I am delighted that we have a Rules Development Advisory Council (RAC), which provides people to advise me. People who are actually parents or providers or people who work in a school district, helping us work out what will ultimately be my responsibility – setting the rules for what we’re going to do in the future.
I bring a lived experience, but it is my lived experience. I need to understand what is happening in rural Colorado and also in resort communities. Because what happens with them is very different. Even in the metro area, living in Commerce City is different from living in Denver or Boulder. I have to consider those elements when we make rules and try to make them apply to all children in the state of Colorado.
I would say that our staff does not reflect the diversity of the state in different ways. We want to hire more people out of state. Working with coordinated local organizations to have people who are out of state, who know the communities in which they work and live, will be great. We also do not reflect ethnic and racial diversity in our departments. It will therefore be a challenge to find and retain personnel who reflect our beautiful state. So the labor itself is important.

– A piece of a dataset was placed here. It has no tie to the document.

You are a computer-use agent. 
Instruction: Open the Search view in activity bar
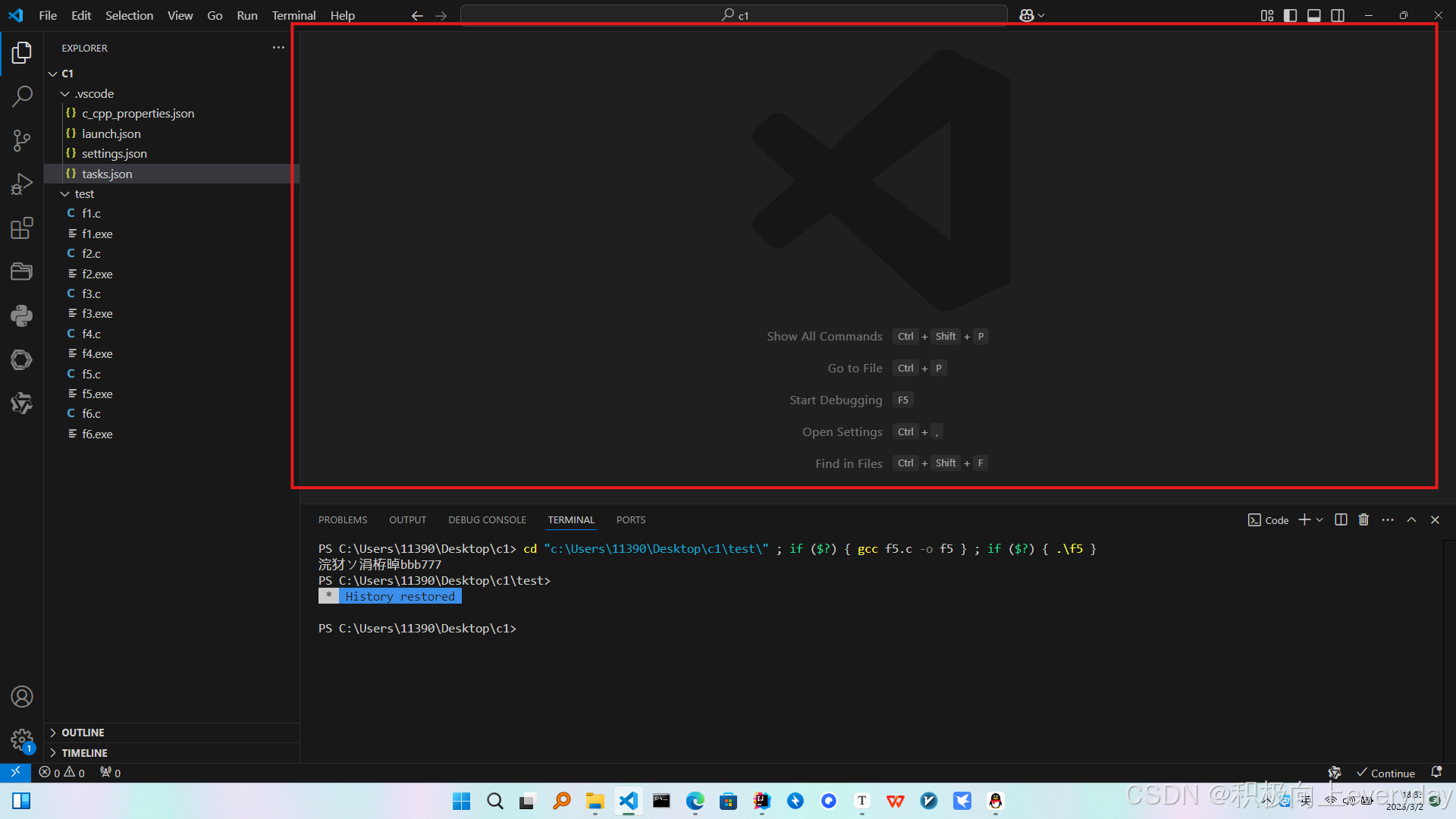22,96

I alluded earlier to market failure, but the way we calculate the cost of care does not guarantee that we are paying a living wage.

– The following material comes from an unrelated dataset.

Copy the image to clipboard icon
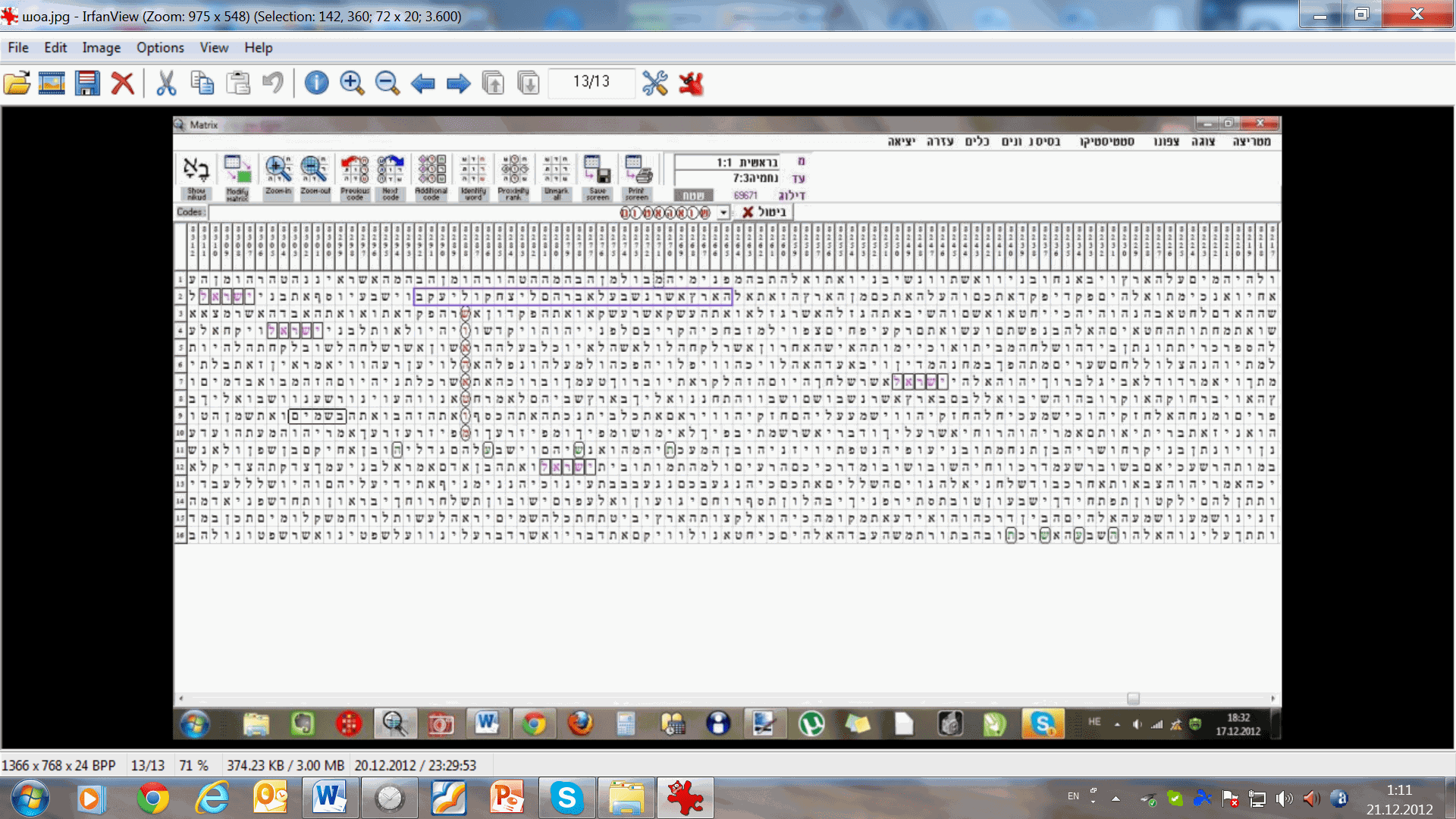The width and height of the screenshot is (1456, 819). pyautogui.click(x=202, y=83)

We have to attract people to the field. Just as I need to attract people to the department, we also need to attract people and create different pipelines to get into the field. We have an interagency working group that will help us develop and implement workforce readiness, support, compensation and communication strategies.

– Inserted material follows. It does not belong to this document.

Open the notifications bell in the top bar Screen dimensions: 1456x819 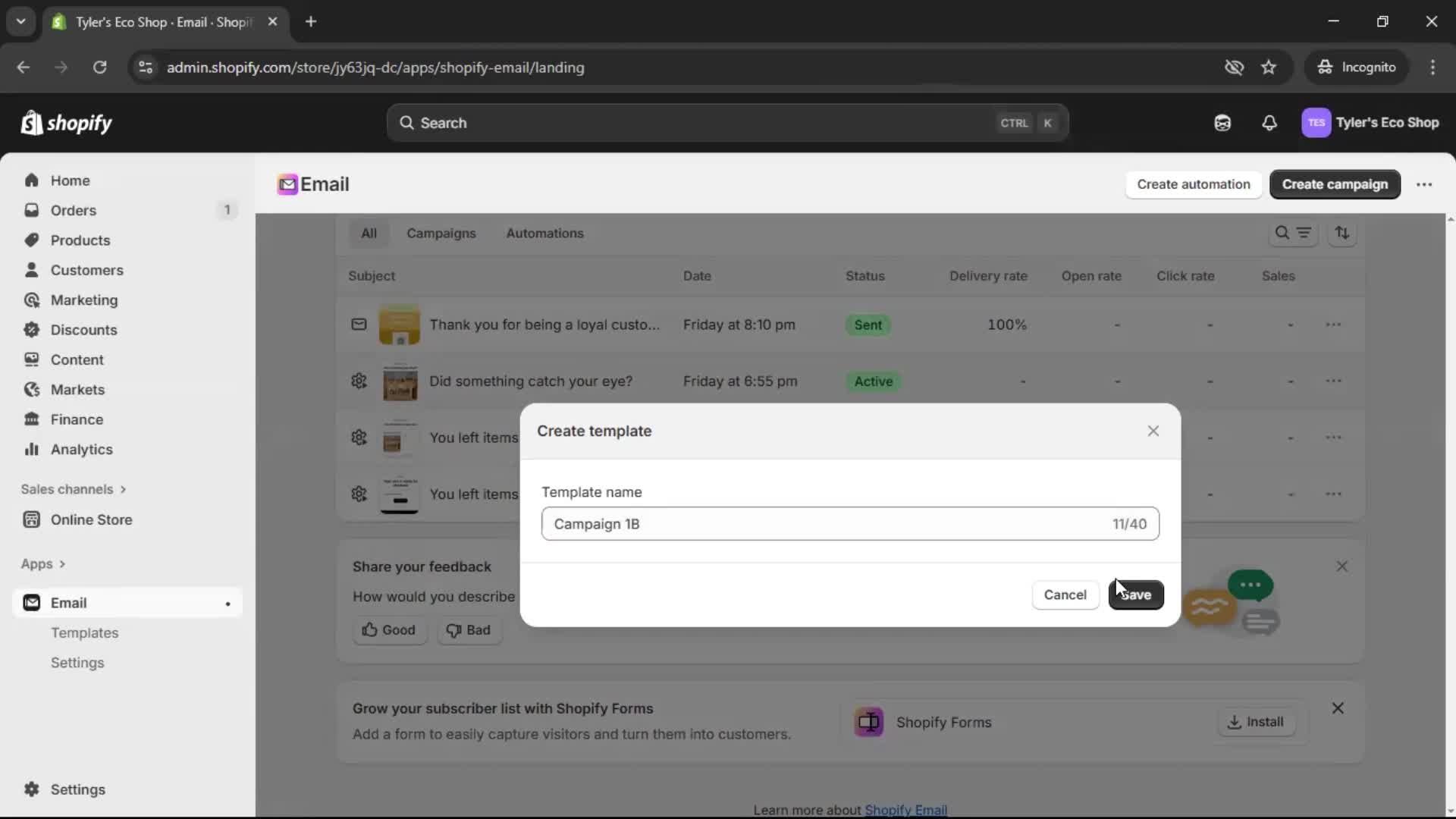click(x=1270, y=123)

As for child care capacity, we’re going to need more slots, especially with pre-kindergarten on the horizon. We have $39 million in stimulus funds to support these programs, and that’s everything from furniture to equipment to materials. We do not cover capital with this financing. We have emerging partnerships that will allow us to open child care centers in government buildings. When I heard that during my interview, I was over the moon. There’s no way to be financially able to afford child care if you have to invest in capital assets, so having the state ready to use some of its buildings is going to be a huge plus.
You mentioned that it is one of the only early childhood departments in the country and the “jewel of our government” in Colorado. How do you, in your opinion, ensure that this department is properly launched and becomes a national model?
One of the things I intend to do in the bill is to look at best practices, nationally and locally. We have a lot of good practices locally.
Structurally, we must be sound. We have to make sure our house is in order. It means hiring the right people, making sure everyone is focused on our goals, mission and vision. That they understand their roles and how they support the work. And that there is cohesion, that we work together across all departments of the state.
But again, we’re looking at best practices. We listen to the voices of our stakeholders as we develop policies. We are reactive if we have made a decision that, from what we have heard, does not quite meet the needs. That we can quickly pivot. That’s what’s exciting about having the ability to set rules is that I don’t have to wait an entire year to make a change if it doesn’t work. I can do it right away.